[SOLVED] Linux GPL Serialized Multi-user Batch Queue?

Bryan88 · 11-02-2011, 06:22 PM

I am looking if anyone knows of a software solution (hopefully GPL) for a simple batch queueing system for linux.

We have a multi-user server where users submit command line script jobs, that take various amounts of time to run (seconds to days). The licensing of a commercial piece of software on the server only allows a fixed number of simultaneous jobs by all users (currently 3). Is there a simple queueing system similar to the old mainframe "batch" queue that will centrally queue user jobs, serialize the submitted jobs and then maintain a fixed number simultaneous jobs using a FIFO order.
The requirements (pretty easy):
GPL License, accepts jobs from multiple users, simple queue viewing and control by users (like a print queue), user permission and working directory retention (like 'at') and execution of up to a fixed number of parallel scripts/jobs.

Has anyone seen or crafted a piece of software like this. Kind of a cross between a printer queue and 'at'.

jthill · 11-02-2011, 09:45 PM

'man batch'. You already have it installed, all but certain. It launches new jobs so long as the load level's manageable, you can tune it.

Bryan88 · 11-03-2011, 10:41 PM

Yes, 'batch' is installed, but it doesn't do what I need, unless there is an undocumented option. Batch looks at load levels before launching a job.

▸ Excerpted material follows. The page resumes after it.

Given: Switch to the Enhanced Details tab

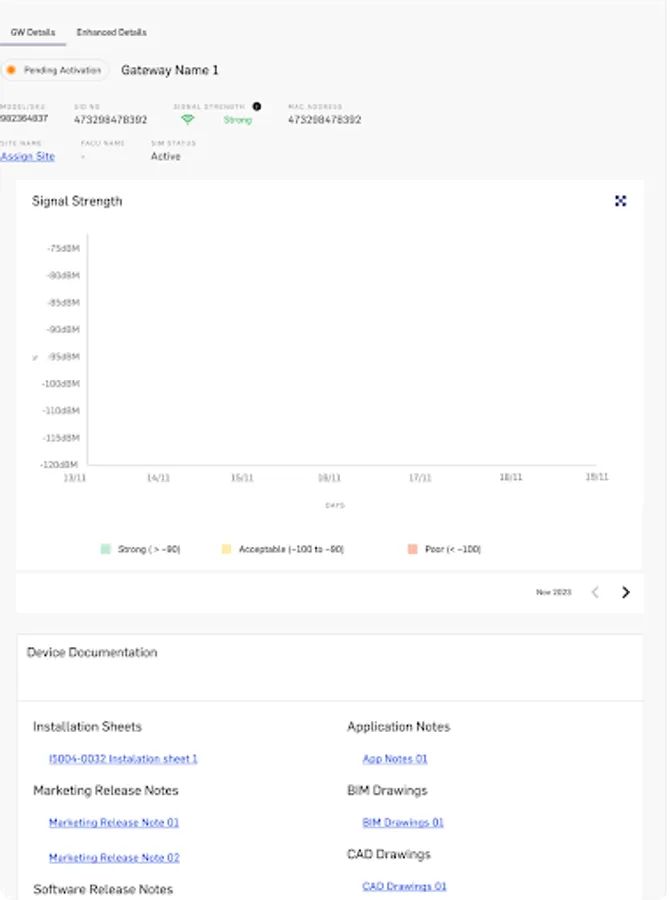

I have plenty of processor cores and memory, but only have a limited number or simultaneous licenses available for a piece of software. Failure to have a license free when launching a job causes the job to fail. This is the reason for controlling the maximum number of simultaneously running queue jobs. The rest of the software on the server has no such license restriction and wouldn't be run from this queue.

Since, there are multiple users with varying job lengths, 'at' or 'cron' are not useful. I looked into 'torque' and 'nqs', but these are hugely overkill. This is running on a single, large, multi-core server, not a distributed cluster. I need something analogous to a printer queue feeding a small printer pool, but instead of printers, they would be command line shells.

Any help with prebuilt software or links to people altering queues for a similar purpose would be great.

jthill · 11-04-2011, 01:49 AM

[hang on, sorry, the answer that was here passed a smoketest but not a real test]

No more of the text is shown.